日本中、いつ自分の頭の上を台風が通過するかもしれませんから、防災知識として知っておいてください。
★豊橋のデータには、気圧がありませんでしたので、名古屋のデータを使って、気圧変化を見てみましょう。{エクセルが自動的に描いたもの、そのままです。}
ここでの「気圧」は「現地」での気圧で、海面気圧に補正したものではありません。念の為。
8:10に972hPaまで下がりました。
やはりこの頃が台風上陸のようです。
このグラフ、ある意味で、台風の気圧構造の断面図になっています。
観測者が台風の中を突っ切りながら気圧測定をするのではなく、固定観測者の頭上を台風が通過していくことによって、相対的に台風を突っ切るわけです。

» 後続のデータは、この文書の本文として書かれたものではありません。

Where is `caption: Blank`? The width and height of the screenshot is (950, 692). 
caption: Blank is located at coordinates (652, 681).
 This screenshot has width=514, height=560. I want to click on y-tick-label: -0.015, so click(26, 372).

昔、伊勢湾台風の時のこういう気圧変化のグラフを地学の教科書だったかな、で見て、非常に深く驚いたのでした。
今は、インターネットがあるので、私のような「固定人間」も、あちこちのデータをとってくることができます、おかげで、こんなグラフを自分で描いて観察することができるようになりました。

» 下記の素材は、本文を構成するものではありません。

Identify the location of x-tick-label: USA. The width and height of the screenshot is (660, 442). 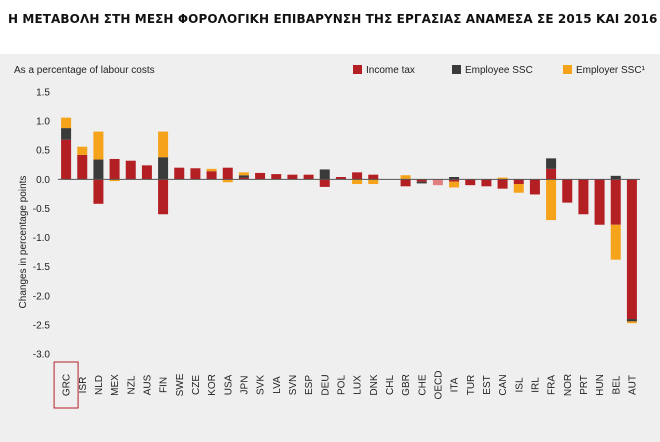
(228, 384).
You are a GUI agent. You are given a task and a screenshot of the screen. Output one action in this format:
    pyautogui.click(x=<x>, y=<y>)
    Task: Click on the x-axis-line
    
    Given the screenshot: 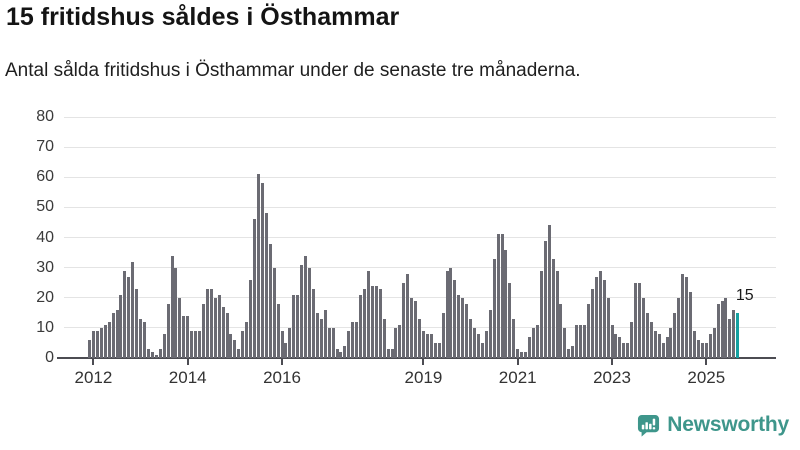 What is the action you would take?
    pyautogui.click(x=416, y=358)
    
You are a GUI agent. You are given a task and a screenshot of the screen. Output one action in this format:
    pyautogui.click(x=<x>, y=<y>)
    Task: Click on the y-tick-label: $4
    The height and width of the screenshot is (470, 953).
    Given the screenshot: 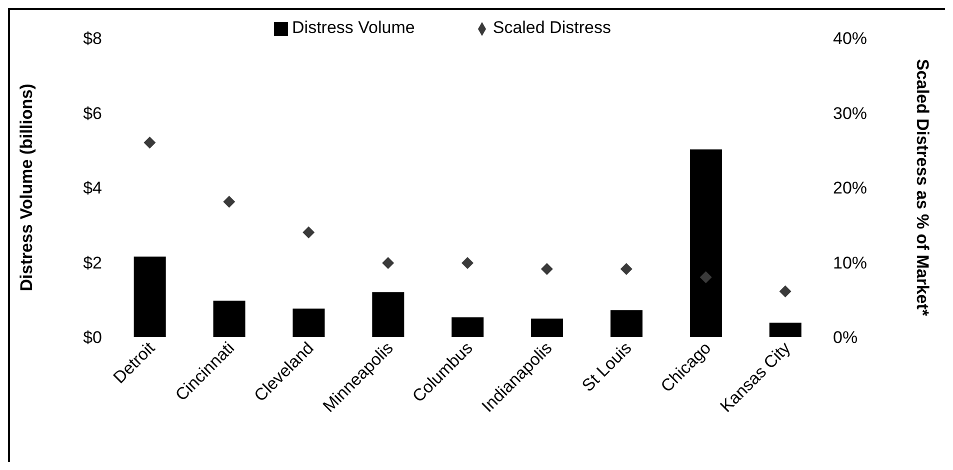 What is the action you would take?
    pyautogui.click(x=92, y=188)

★理科おじさんの部屋の第62回で、2006年9月の台風13号について、やはり気圧構造の断面図など作っています。
石垣島を通過した時には930hPaくらいでした。
佐世保市のあたりを通過した時は960hPaくらいでした。
いろいろ工夫したグラフも載せています。関心がおありでしたら是非読んでみてください。
http://homepage3.nifty.com/kuebiko/science/62th/sci_62.htm
↑ここです。
★もういっちょ。
台風が例えば時速36kmで進んだとしますよね。それは秒速10m。
台風の周囲の風が秒速30mとか40mで吹いていて、台風の移動速度が加わると、
台風の進路の右側では風速が足し算の形になって(単純じゃないですけどね、おおざっぱには)風台風の様相が強まります。
台風の進路の左側では、風速は多少弱まるのですが、雨台風の様相が強まります。
もちろんこれは単なる目安に過ぎません。絶対そうなるなんて信じ込まないでくださいね。
テレビなどで、正しい情報を入手して、対処して下さい。
台風は一様ではない、ということを知っておいた方がよい、という意味合いです。
今回の場合は、上陸前に、台風の前面左側で豪雨災害が起こっています。
湿った空気を送り込んだからですね。
台風ごとに性格が違いますので、正しい情報に基づいて行動してください。
昔の人の言い伝え
「台風の風を背に受けるように立ったとき、左手を斜め前に伸ばした方向に台風の中心がある」
これも目安です。この目安で、台風がこれから来るのか、もう通過したのかの、おおまかなめどを立てて、対処したのでしょう。台風の中心へ吹きこんでいく風を考えれば確かにおおよそこんなふうになります。ただし、風は地形などによって大きく変わりますから、ご注意ください。
今は、テレビの情報がリアルタイムで入りますから、正しい位置情報で判断して下さい。